Faillite d’une plateforme crypto, un décret protège désormais les petits épargnants

Un décret attendu en 2026 vise à mieux protéger les propriétaires de cryptomonnaies en France, y compris en cas de faillite d’une plateforme où récupérer ses fonds est souvent difficile. Il pourrait apporter un filet de sécurité pour les petits épargnants.

MiCA reconnaît la propriété mais reste floue et ne s’appliquera qu’après le décret national. Le projet permettrait d’entériner la propriété avant l’inscription sur la blockchain, et placerait la France parmi les plus protectrices.

Un décret attendu en 2026 renforce la protection des détenteurs

Un décret attendu en 2026 renforcera la protection des propriétaires de cryptomonnaies en France en complétant la réglementation européenne. Il vise à encadrer des situations mal traitées aujourd’hui par le droit pratique, notamment la faillite de plateformes où la récupération des fonds reste souvent difficile. MiCA reconnaît la propriété des crypto-actifs mais ne précise pas clairement les mécanismes de restitution en cas d’insolvabilité.

La pleine application de MiCA en France dépendra de la publication du décret proposé par le Haut Comité Juridique de la Place Financière de Paris. Le texte national devra définir des modalités concrètes telles que la ségrégation des avoirs et les procédures de restitution pour faciliter le retour des fonds aux utilisateurs. L’enjeu est d’apporter des garanties opérationnelles aux détenteurs face aux défaillances de prestataires, auxquelles la nouvelle règle veut répondre.

La propriété actée avant même la blockchain ?

Le décret envisagé viserait à consacrer juridiquement le statut de propriétaire des détenteurs, en rendant ce droit directement opposable aux prestataires et aux tiers. Il prévoirait des voies de protection concrètes telles que la possibilité d’obtenir des mesures d’urgence, des certificats de propriété délivrés par des acteurs régulés et des obligations renforcées de tenue de registres. Ces dispositions ont pour effet d’améliorer la force probante des droits détenus et la capacité des juges à trancher rapidement.

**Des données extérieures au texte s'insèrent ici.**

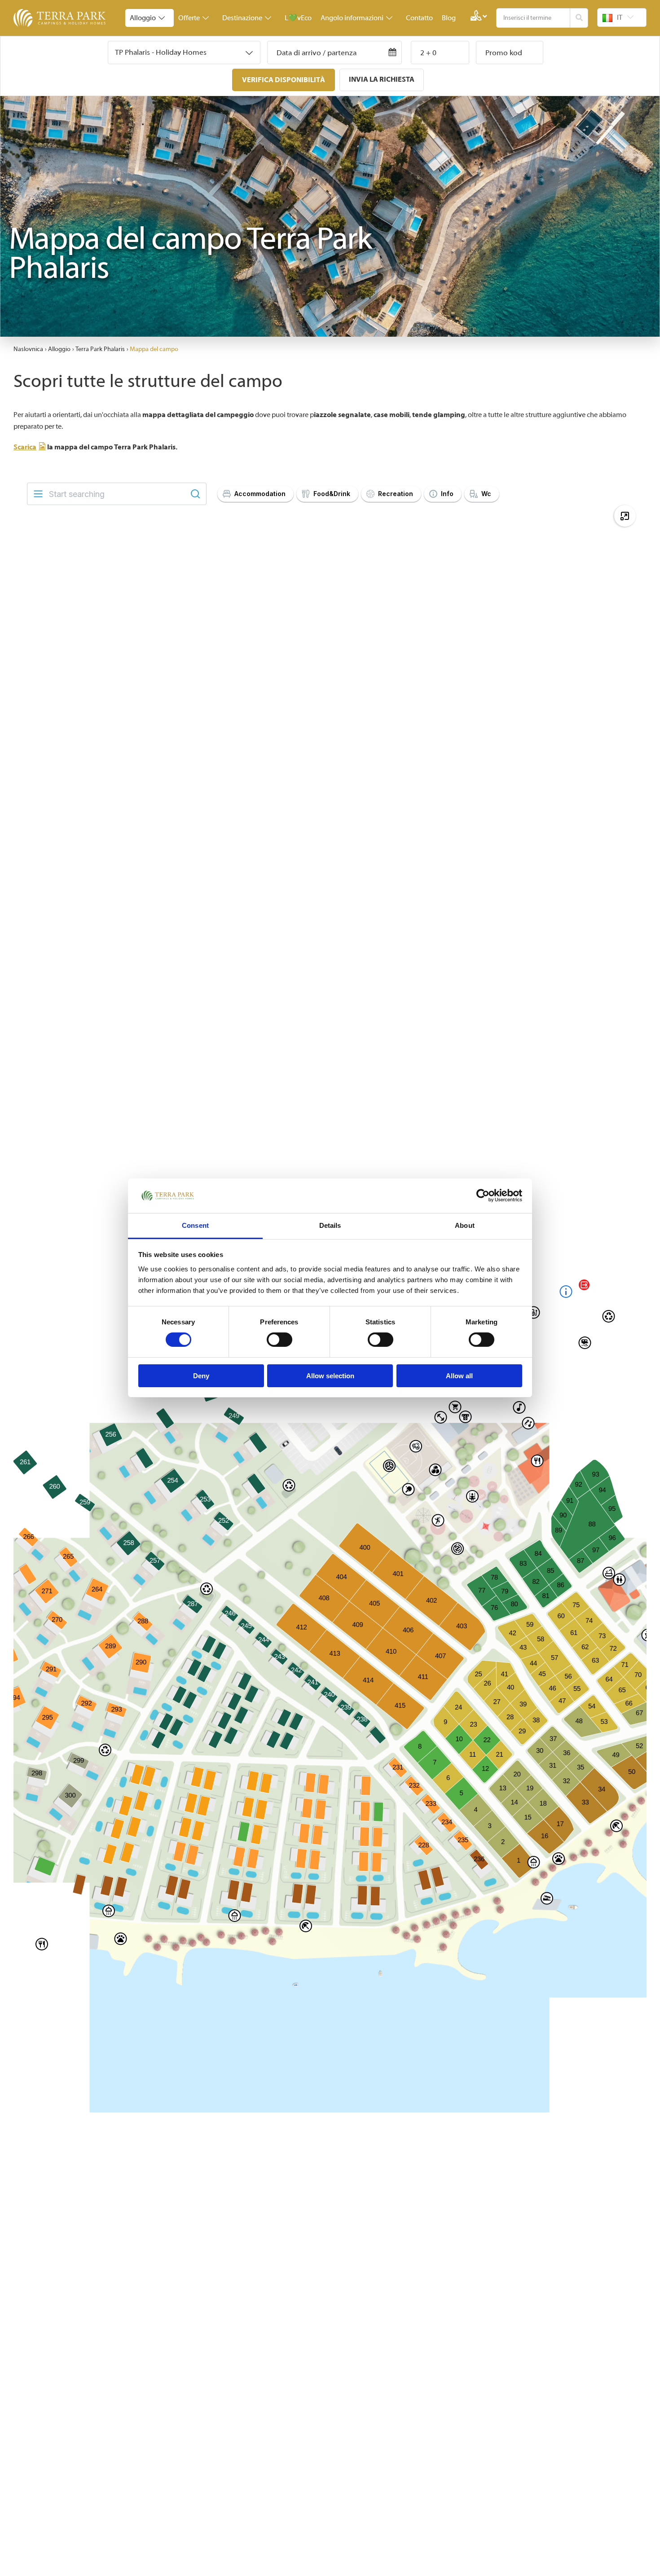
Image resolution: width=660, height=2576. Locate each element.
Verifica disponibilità (283, 80)
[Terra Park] (60, 18)
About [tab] (465, 1225)
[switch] (279, 1339)
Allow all (459, 1376)
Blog (449, 18)
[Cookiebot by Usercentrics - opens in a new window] (483, 1195)
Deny (201, 1376)
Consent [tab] (195, 1225)
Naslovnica (28, 349)
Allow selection (330, 1376)
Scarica (24, 447)
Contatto (419, 18)
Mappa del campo (154, 349)
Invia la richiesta (381, 79)
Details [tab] (330, 1225)
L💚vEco (298, 18)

Selon les propositions, la propriété pourrait être constatée avant toute écriture sur la blockchain par un enregistrement administratif ou une attestation contractuelle opposable. Cet acte préalable créerait une preuve juridique immédiate, faciliterait les transferts documentés entre intervenants et raccourcirait les délais de résolution des litiges. L’objectif affiché est d’apporter une sécurité juridique renforcée et une plus grande prévisibilité pour les investisseurs.

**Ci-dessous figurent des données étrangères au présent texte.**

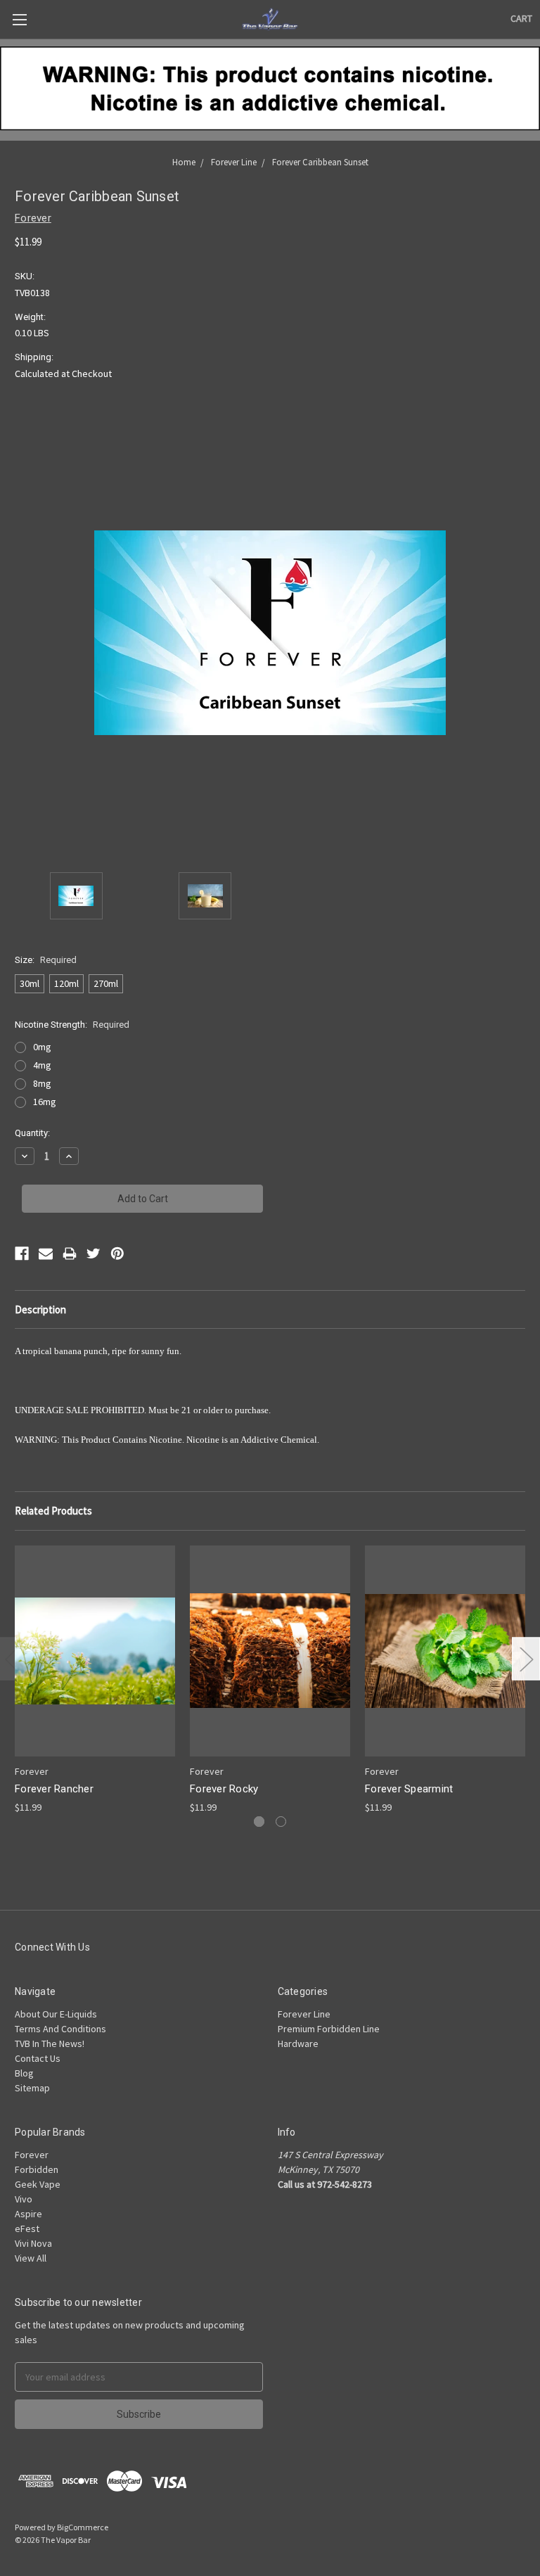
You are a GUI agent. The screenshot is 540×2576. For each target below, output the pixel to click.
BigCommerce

La France bientôt l’un des pays les plus protecteurs !

Selon Hubert de Vauplane, associé chez Morgan Lewis, le droit français pourrait être « sans doute l’un des plus protecteurs dans le monde pour les investisseurs en crypto-actifs ». À ce jour seuls le Luxembourg et l’Allemagne ont intégré la blockchain dans leur droit, et l’adoption du décret placerait la France aux côtés de ces pays en matière de cadrage juridique.

Le texte envisagé instituerait des mécanismes concrets comme la ségrégation des avoirs, des procédures de restitution en cas d’insolvabilité et des certificats de propriété opposables aux tiers. Ces mesures amélioreraient la sécurité juridique, faciliteraient les recours en justice et renforceraient l’attractivité de la place financière française pour les investisseurs institutionnels et particuliers. Le décret pourrait entrer en vigueur courant 2026 et servir de référence pour d’autres États membres.